Reconstructive facial plastic surgery restores both function and appearance to injured or weakened areas head and neck. Many conditions, from cancer to burns to traumatic injuries, may be greatly improved with reconstructive techniques. Reconstructive surgery also includes the repair of congenital problems such deformed ears or a cleft lip/palate. While reconstructive surgery strives for the best possible aesthetic outcome, function of the head and neck always takes priority.
Traumatic injuries of the head and neck can range from a simple laceration or broken nose to a gunshot wound or worse. Cooper University Health Care is a level-one trauma center and has expertise in all areas of trauma care. Repair of these injuries may involve suturing (stitches), plates and screws, or even transferring tissue from other regions of the body to the injured site.
Cancer of the head and neck can be as simple as closing a small defect where a small skin cancer was, or as complex as rebuilding a tongue that was removed for cancer.
- Skin cancer - Many patients with skin cancer are initially treated by a specialized dermatologist trained in Mohs surgery.

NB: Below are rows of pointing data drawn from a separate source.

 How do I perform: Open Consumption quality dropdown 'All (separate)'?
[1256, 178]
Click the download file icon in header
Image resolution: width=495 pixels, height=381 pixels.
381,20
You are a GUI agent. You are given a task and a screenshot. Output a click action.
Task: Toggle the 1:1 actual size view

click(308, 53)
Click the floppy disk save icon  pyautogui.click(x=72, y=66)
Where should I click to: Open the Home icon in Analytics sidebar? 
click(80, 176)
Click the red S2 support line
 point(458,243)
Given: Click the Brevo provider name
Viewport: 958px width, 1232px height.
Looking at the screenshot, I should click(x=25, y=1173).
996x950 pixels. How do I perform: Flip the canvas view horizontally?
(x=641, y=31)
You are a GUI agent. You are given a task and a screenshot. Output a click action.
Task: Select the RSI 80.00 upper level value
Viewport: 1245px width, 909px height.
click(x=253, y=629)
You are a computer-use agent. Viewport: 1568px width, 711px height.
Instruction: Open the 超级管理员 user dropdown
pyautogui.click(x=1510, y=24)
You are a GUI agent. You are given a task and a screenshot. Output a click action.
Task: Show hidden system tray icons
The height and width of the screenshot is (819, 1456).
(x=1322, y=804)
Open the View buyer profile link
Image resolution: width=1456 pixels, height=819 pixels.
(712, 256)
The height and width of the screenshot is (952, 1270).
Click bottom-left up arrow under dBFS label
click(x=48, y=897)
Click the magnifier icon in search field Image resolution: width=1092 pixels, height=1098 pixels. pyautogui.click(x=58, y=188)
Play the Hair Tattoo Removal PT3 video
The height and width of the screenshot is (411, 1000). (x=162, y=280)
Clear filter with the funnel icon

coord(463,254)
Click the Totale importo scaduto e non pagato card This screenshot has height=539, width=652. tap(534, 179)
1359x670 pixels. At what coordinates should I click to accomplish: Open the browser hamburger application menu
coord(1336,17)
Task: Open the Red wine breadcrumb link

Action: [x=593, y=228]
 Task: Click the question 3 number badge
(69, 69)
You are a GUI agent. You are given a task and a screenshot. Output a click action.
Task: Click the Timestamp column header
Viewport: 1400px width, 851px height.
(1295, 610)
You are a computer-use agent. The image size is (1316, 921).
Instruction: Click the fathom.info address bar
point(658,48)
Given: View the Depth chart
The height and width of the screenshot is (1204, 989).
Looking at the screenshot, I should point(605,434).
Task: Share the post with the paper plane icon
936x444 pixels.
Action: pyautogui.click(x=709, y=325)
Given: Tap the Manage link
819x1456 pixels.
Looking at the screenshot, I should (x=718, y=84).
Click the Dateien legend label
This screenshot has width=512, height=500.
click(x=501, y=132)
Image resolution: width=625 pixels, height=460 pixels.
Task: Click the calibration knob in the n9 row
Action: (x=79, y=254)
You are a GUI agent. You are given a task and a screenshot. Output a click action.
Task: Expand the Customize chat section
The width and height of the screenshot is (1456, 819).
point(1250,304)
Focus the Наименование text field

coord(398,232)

When t Mohs surgery is situated on the head and neck, the facial plastic surgeon is often called upon to repair the wound and make all attempts to return the form and function to the surgical site.
- Head and neck cancer - Otolaryngologists are the first line when dealing with head and neck cancers. Unfortunately, the majority of head and neck cancers are squamous cell carcinomas, which are typically caused by tobacco, alcohol and the human papilloma virus (HPV). Cooper’s Head and Neck Cancer specialists have expertise in the surgical removal of head and neck cancers as well as reconstruction following removal. Some head and neck cancers cases require surgeons to transfer tissue, even bone, from a distant region of the body to repair the wound and reconstruct the area for both aesthetics and function.